In the 1950 book “Human use of human beings”, IT Norbert Wiener – The inventor of cybernetics, the study of how machines, bodies and automated systems themselves control – said that modern societies were managed by messages. As these societies became larger and more complex, he wrote, more of their business would depend on “messages between humans and machines, between machines and man, and between machine and machine”. Artificially intelligent machines can send and respond to messages much faster than us, and in a much larger volume – it is a single source of concern. But another is that, as they communicate in a literal, or strange, or limited way, or simply badly, we will incorporate their answers into our lives without thinking. Partly for this reason, Wiener wrote later: “The world of the future will be an increasingly demanding fight against the limits of our intelligence, not a comfortable hammock in which we can lie down to be expected by our robot slaves.”

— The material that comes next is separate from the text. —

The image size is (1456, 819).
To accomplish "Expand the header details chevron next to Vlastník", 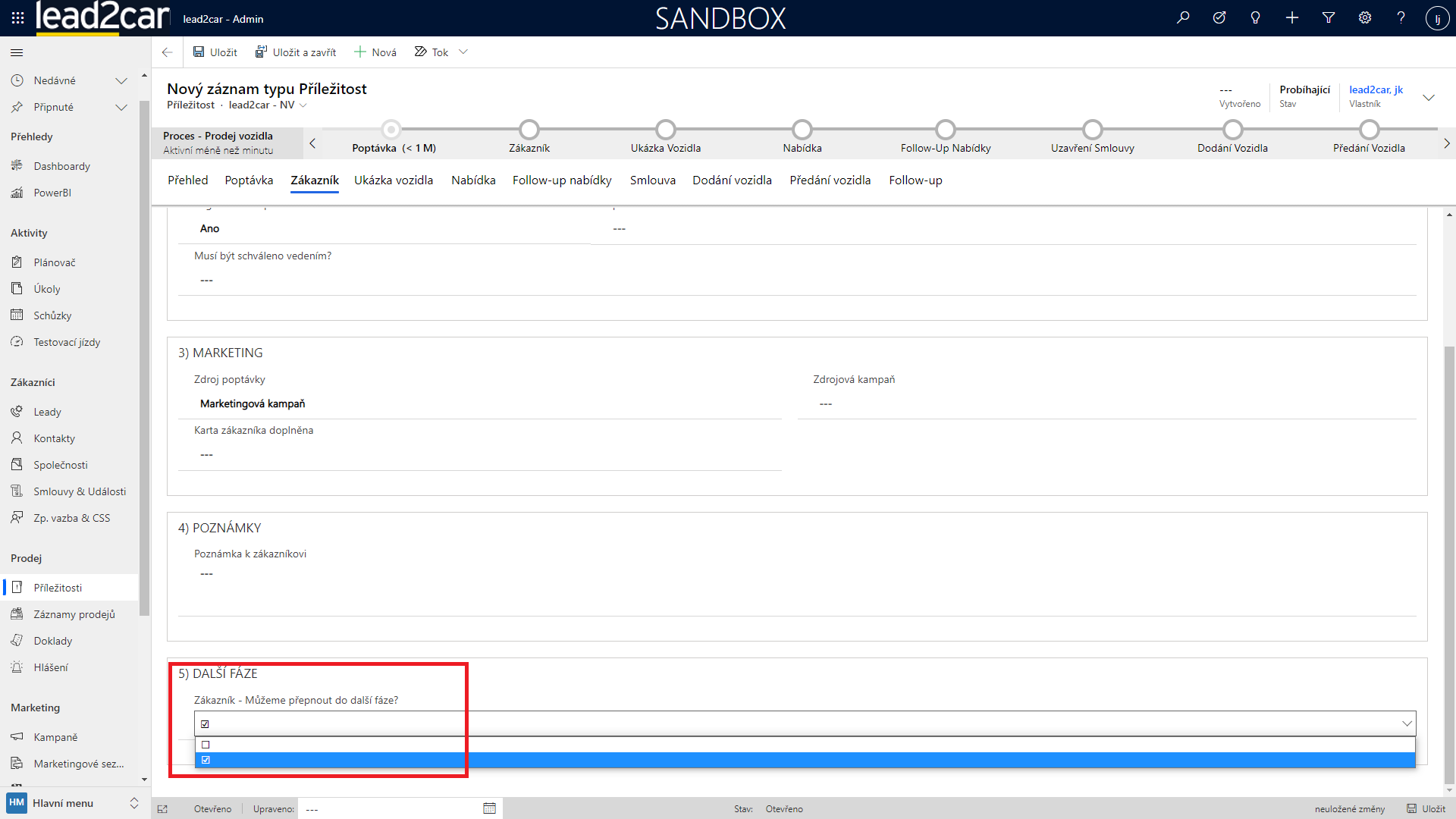I will point(1429,97).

The messages around us change, even by writing. From a certain angle, they seem to silence some of the human votes algorithmic inflected which have sought to influence and control us in the past two decades. In my kitchen, I appreciated the calm – and I was pissed off. What will these new voices tell us? And how much space will be in which we can speak in?

Recently, I started my back by putting a giant tent at the court at two years, for the festival of the seventh day of my son Peter; As a result, I spent more time on the spin bike than in the weight room. One morning, after having placed Peter at the camp, I pedaled a virtual cycle path around the shores of a Swiss lake while listening to the podcast of Evan Ratliff “Shell Game”, in which he uses an AI model to identify it on the phone. Even if our dependence on podcasts reflects our need to consume media at any time, they are islands of tranquility within the algorithmic ecosystem. I often listen to them while storing. For short efforts, I count on “Song Exploder”, “Lenswork” and “Happy with Gretchen Rubin”; When I have more to do, I listen to “Radiolab” or “The Ezra Klein Show” or “Conversations with Tyler” by Tyler Cowen. I like ideas, but also the company. Washing the dishes is more fun with Gretchen and his scriptwriter sister, Elizabeth, rolling.

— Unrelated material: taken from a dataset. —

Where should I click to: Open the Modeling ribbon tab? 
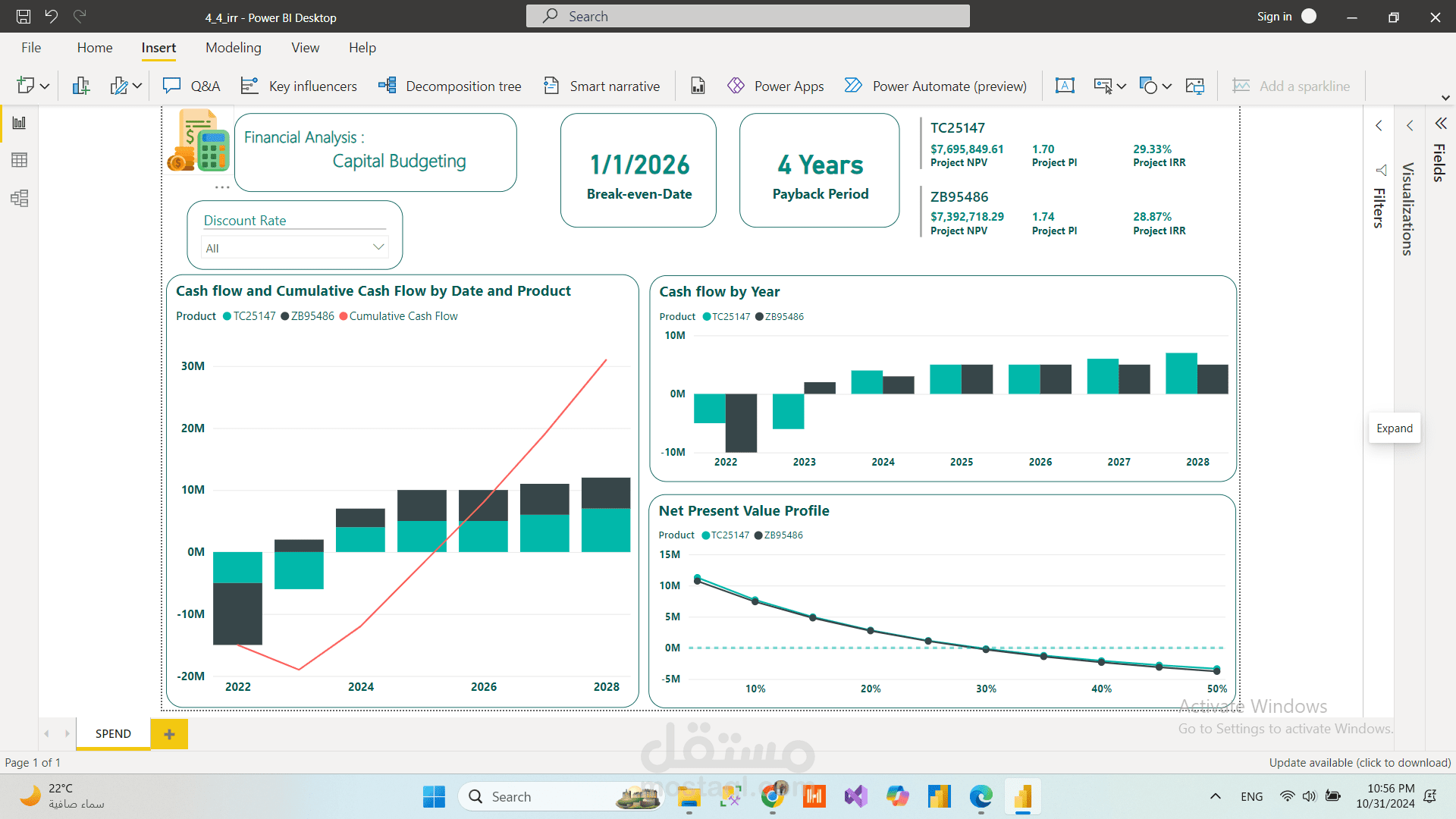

Podcasts thrive on emotional authenticity: one voice in your ear, three friends in a room. There have been some fully automated podcasting experiences – for some time, Perplexity published “Discover Daily”, which offered “dives generated by AI in technology, science and culture” – but they tended to be without charm and missed intellectual Heft. “I am most proud to find and generate ideas,” said Latif Nasser, co-host of “Radiolab”. The AI ​​is Verboten in the offices of “Radiolab” – using it would be “as crossing a picking line,” said Nasser – but he “will ask AI, just out of curiosity, like” OK, Pitch me five episodes “. I will see what comes out and the terrain are garbage. »»

“You won’t wonder how I got the ship in the bottle?”

Cartoon by Roland High

What if you provide AI with your own good ideas? Perhaps they could be made real, thanks to automated production. Last fall, I added a new podcast, “The Deep Dive” to my rotation; I generated the episodes myself, using a Google system called notebooklm. To create an episode, you download documents in an online repository (a “notebook”) and click on a button. Soon, a male and female podcasting duo is ready to discuss everything you have downloaded, in convincing podcast voice. Notebooklm is supposed to be a search tool, therefore, during my first try, I downloaded scientific items. The artificial fascination of hosts was not entirely able to arouse mine. I was more successful when I gave a few chapters of a memory that I write; It was fun to listen to the “ideas” of the hosts and to initially gratify to hear them respond positively. But I really struck the Sweet Spot when I tried to create podcasts based on articles that I had written a long time ago, and to a certainly forgotten.

“This is a huge question – she cuts her heart,” said one of the hosts, discussing a test that I had published several years ago.